Наконец Мелисса услыхала, как глубокий голос Андреаса обещал юноше немного погодя рассказать ему все и как христианин успокаивал выздоравливавшего, нетерпеливо требовавшего объяснения, и затем попросил врача уделить ему несколько минут, чтобы больной мог выслушать его.

Теперь спокойствие за дверью было в течение некоторого времени нарушаемо только гневными требованиями и жалобами Диодора и успокоительными восклицаниями отпущенника. Мелиссу тянуло назад к жениху, чтобы самой рассказать, что она принуждена была делать в последние дни; но девическая стыдливость заставила ее воздержаться от этого, пока Андреас не вышел к ней.

В мужественных чертах отпущенника отражалось сильное беспокойство, и его голос звучал сурово и отрывисто, когда он крикнул девушке:

– Тебе следует бежать, бежать сегодня же!

– А отец и братья, а Диодор? – со страхом спросила она.

Но он возразил настоятельно:

– Пусть твои как хотят устраивают свое бегство; для тебя здесь не существует убежища, достаточно скрытого. Поэтому воспользуйся кораблем, ожидающим тебя. Немедленно иди с Аргутисом к госпоже Веренике. Я не могу сопровождать тебя, мое дело состоит теперь в том, чтобы занять на несколько следующих часов врача, со стороны которого тебе грозит величайшая опасность. Он согласился последовать за мною через озеро в наш сад. Я обещал ему устроить там великолепное, настоящее александрийское пиршество, а ты знаешь, что Полибий охотно воспользуется случаем принять в нем участие. Следует также найти золотое средство, чтобы обуздать его язык; беда тебе, если Каракалла преждевременно узнает, что ты невеста другого, и горе тогда твоему жениху.
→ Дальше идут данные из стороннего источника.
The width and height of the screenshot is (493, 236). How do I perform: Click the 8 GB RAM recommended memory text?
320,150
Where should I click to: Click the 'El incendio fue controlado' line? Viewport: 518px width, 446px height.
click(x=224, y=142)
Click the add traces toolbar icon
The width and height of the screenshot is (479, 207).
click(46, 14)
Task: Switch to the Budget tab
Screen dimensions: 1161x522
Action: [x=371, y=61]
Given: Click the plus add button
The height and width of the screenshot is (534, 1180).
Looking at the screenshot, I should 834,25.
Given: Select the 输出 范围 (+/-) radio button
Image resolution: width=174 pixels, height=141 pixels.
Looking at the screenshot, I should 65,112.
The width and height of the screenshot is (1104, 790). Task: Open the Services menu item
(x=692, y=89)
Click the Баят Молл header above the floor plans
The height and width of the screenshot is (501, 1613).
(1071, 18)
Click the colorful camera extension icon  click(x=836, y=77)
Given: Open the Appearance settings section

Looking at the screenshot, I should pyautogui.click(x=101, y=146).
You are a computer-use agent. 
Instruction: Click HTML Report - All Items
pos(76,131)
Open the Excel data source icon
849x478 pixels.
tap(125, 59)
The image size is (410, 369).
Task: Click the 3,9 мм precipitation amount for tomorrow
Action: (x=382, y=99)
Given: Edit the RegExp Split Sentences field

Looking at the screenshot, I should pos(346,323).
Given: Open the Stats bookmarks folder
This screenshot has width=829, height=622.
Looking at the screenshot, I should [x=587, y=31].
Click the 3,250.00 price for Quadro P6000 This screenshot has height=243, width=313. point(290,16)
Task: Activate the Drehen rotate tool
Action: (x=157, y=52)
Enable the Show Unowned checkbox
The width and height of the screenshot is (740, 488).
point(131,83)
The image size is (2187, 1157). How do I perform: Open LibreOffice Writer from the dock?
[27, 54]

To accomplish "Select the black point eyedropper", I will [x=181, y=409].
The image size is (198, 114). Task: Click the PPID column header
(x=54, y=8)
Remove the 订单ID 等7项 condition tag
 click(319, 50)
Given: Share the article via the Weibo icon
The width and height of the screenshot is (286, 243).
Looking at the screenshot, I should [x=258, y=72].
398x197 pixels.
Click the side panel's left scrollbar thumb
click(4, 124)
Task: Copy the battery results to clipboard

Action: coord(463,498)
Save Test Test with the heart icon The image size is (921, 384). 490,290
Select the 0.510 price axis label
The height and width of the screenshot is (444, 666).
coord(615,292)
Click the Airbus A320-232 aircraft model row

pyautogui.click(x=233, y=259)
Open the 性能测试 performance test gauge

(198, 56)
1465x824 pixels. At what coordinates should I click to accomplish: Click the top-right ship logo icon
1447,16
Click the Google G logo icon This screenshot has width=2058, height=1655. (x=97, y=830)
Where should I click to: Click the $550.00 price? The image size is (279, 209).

После захода солнца, когда все отправятся отсюда в цирк, я позабочусь о безопасном убежище для Диодора. Прощай, дитя, и да защитит тебя Отец Небесный!

При этом он в виде благословения положил правую руку на голову девушки, а Мелисса воскликнула, ломая руки:

– Так пусти же меня хоть еще раз к нему! Как могу я отправиться вдаль без привета, без слова прощания и примирения?

Но Андреас прервал ее:

– Тебе не следует этого делать! Тут дело идет о жизни как его, так и твоей. Мое дело – позаботиться о нем; а твое бегство устроит супруга Селевка.

– И ты убедишь его, – настаивала Мелисса, крепко цепляясь за его руку, – верить в меня?

– Попытаюсь, – глухо ответил отпущенник; Мелисса выпустила его руку, так как со стороны лестницы, около которой они стояли, раздались громкие мужские голоса.





Герон и Александр возвращались от цезаря.

Христианин немедленно отправился к ним навстречу и отпустил храмового служителя, их сопровождавшего.

Мелисса бросилась в полутемном коридоре со слезами на грудь отца; он с любовью погладил ее волосы, расцеловал так нежно, как никогда прежде, ее лоб и глаза и весело шепнул ей:

– Осуши свои слезы, мое сокровище. Ты отлично держала себя, и теперь придет вознаграждение. За страхом и гореванием наступит счастье и могущество и все земные радости. Я еще не сообщал даже и Александру о том, что обещает сделать всех нас счастливыми, так как понимаю свои обязанности.

Затем он возвысил голос и спросил отпущенника:

– Если нам сказали правду, то мы найдем сына Полибия в одной из ближайших здешних комнат?

– Совершенно верно, – серьезно ответил отпущенник и объяснил Герону, что он теперь не может увидеться с Диодором, так как ему следует, не теряя времени, вместе с сыном и дочерью отплыть на корабле Вереники. Нельзя терять ни минуты. Дорогой Мелисса все расскажет ему.

– Это было бы очень кстати! – сказал Герон с ироническим смехом. – У нас времени достаточно, а то великое, что предстоит нам, пусть идет по прямому и настоящему пути. Ты видишь, что первый мой выход был сюда; я ведь сговорил Диодора со своею дочерью, и, прежде чем отдам ее другому, я желаю сообщить ему об этом.

– О отец! – воскликнула Мелисса, едва владея своим голосом.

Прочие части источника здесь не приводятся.